■ Your task
Please reproduce the records starting with the line containing "Given: Click the" and going on through the line containing "Looking at the screenshot, I should tap(295, 397).", with both of those lines included, and leave the pictures out of your answer.

■ Input rows

====================

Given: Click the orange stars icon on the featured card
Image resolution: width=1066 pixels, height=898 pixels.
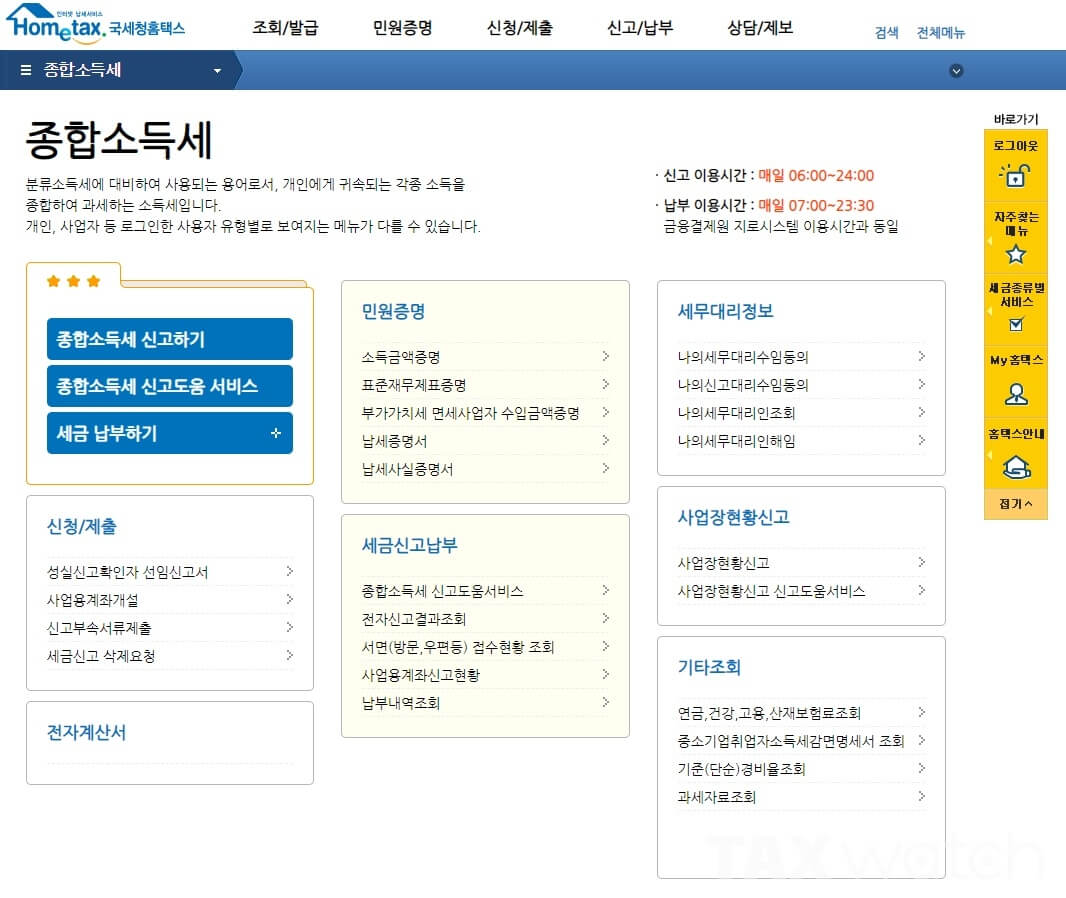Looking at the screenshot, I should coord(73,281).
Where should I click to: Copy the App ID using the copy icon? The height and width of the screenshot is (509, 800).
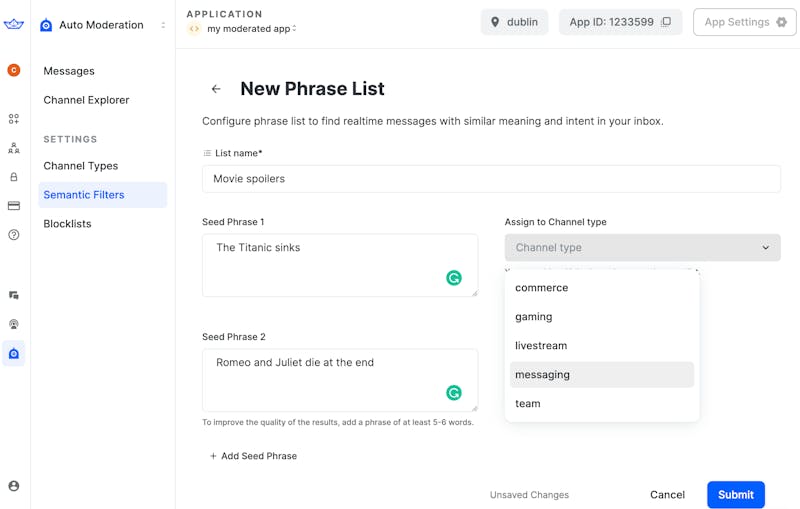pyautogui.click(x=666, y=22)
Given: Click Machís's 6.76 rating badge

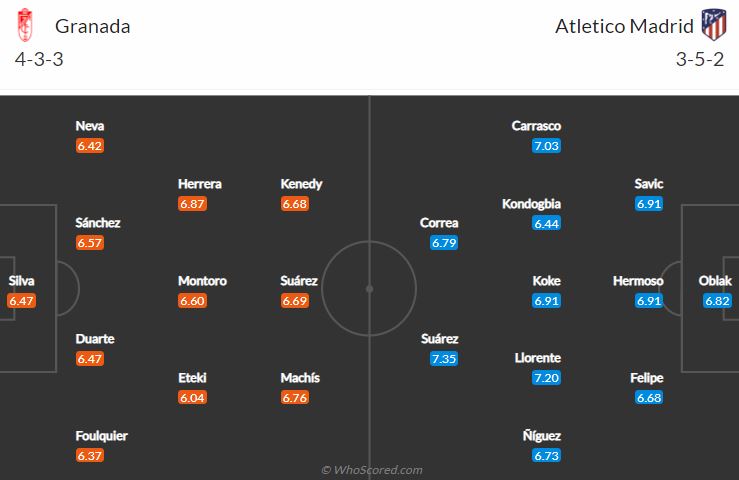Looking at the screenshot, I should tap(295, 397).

====================

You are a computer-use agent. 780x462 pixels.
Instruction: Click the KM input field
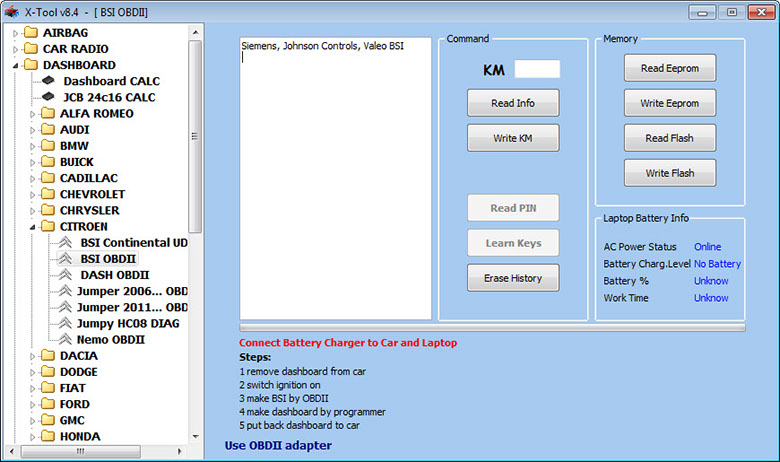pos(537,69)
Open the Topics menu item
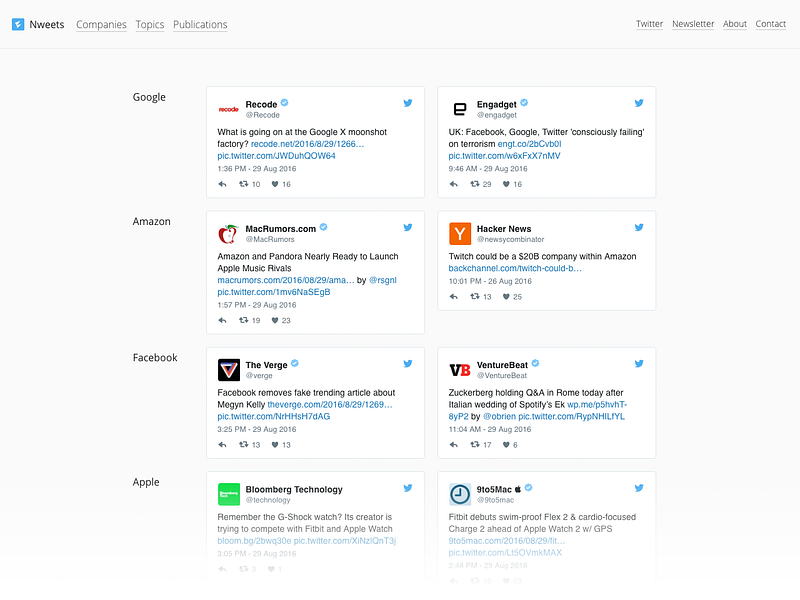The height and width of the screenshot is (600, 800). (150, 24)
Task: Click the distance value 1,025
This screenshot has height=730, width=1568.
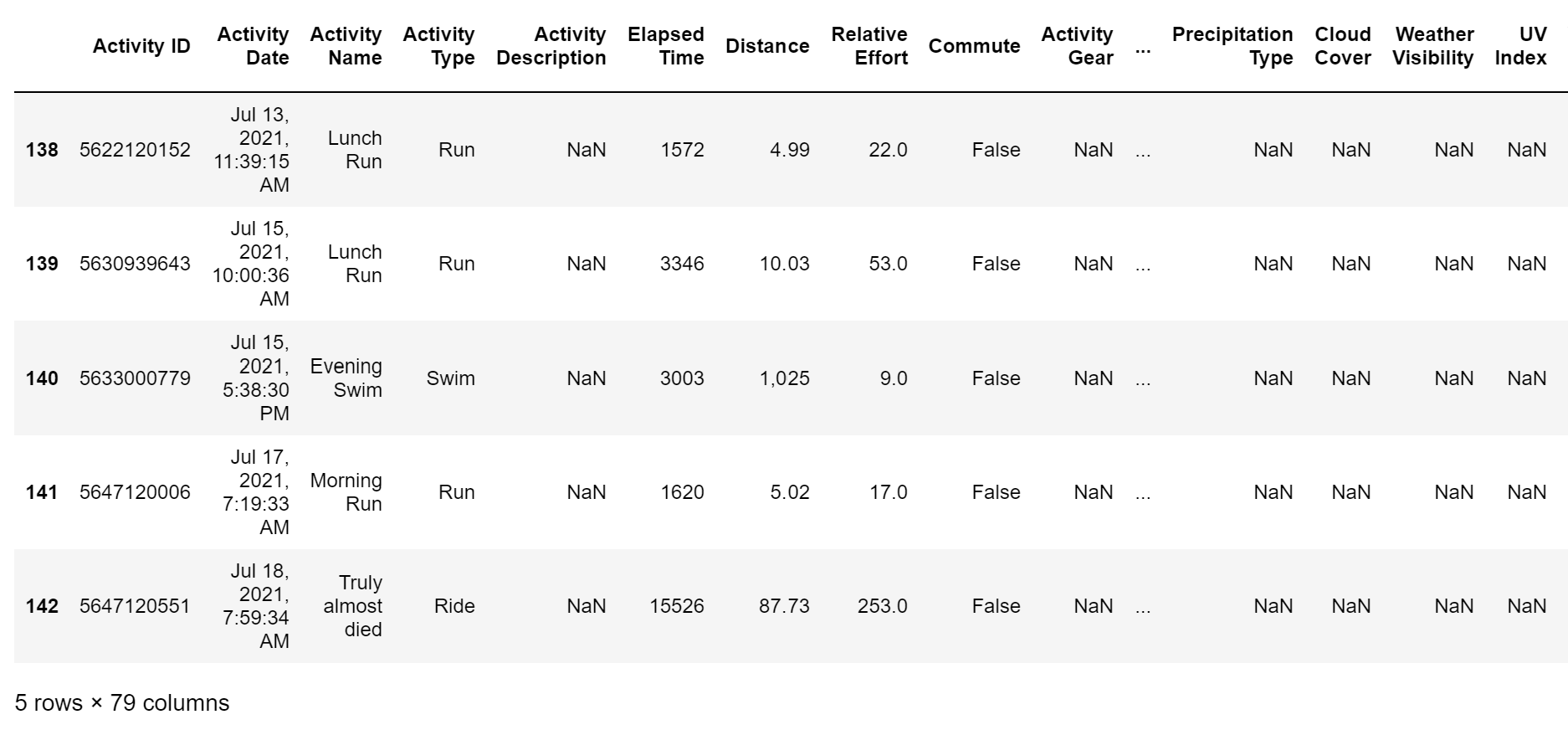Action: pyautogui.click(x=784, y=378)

====================

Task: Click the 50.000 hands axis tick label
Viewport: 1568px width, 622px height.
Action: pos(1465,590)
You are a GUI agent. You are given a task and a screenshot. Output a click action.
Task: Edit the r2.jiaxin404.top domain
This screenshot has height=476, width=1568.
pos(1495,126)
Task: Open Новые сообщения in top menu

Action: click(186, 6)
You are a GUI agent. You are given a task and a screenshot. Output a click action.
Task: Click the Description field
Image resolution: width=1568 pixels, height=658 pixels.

====================

■ Full solution
Given: Click the orange stars icon on the featured card
Image resolution: width=1066 pixels, height=898 pixels.
Looking at the screenshot, I should coord(73,281).
Where should I click to: Copy the App ID using the copy icon? The height and width of the screenshot is (509, 800).
pyautogui.click(x=666, y=22)
Given: Click Machís's 6.76 rating badge

Looking at the screenshot, I should tap(295, 397).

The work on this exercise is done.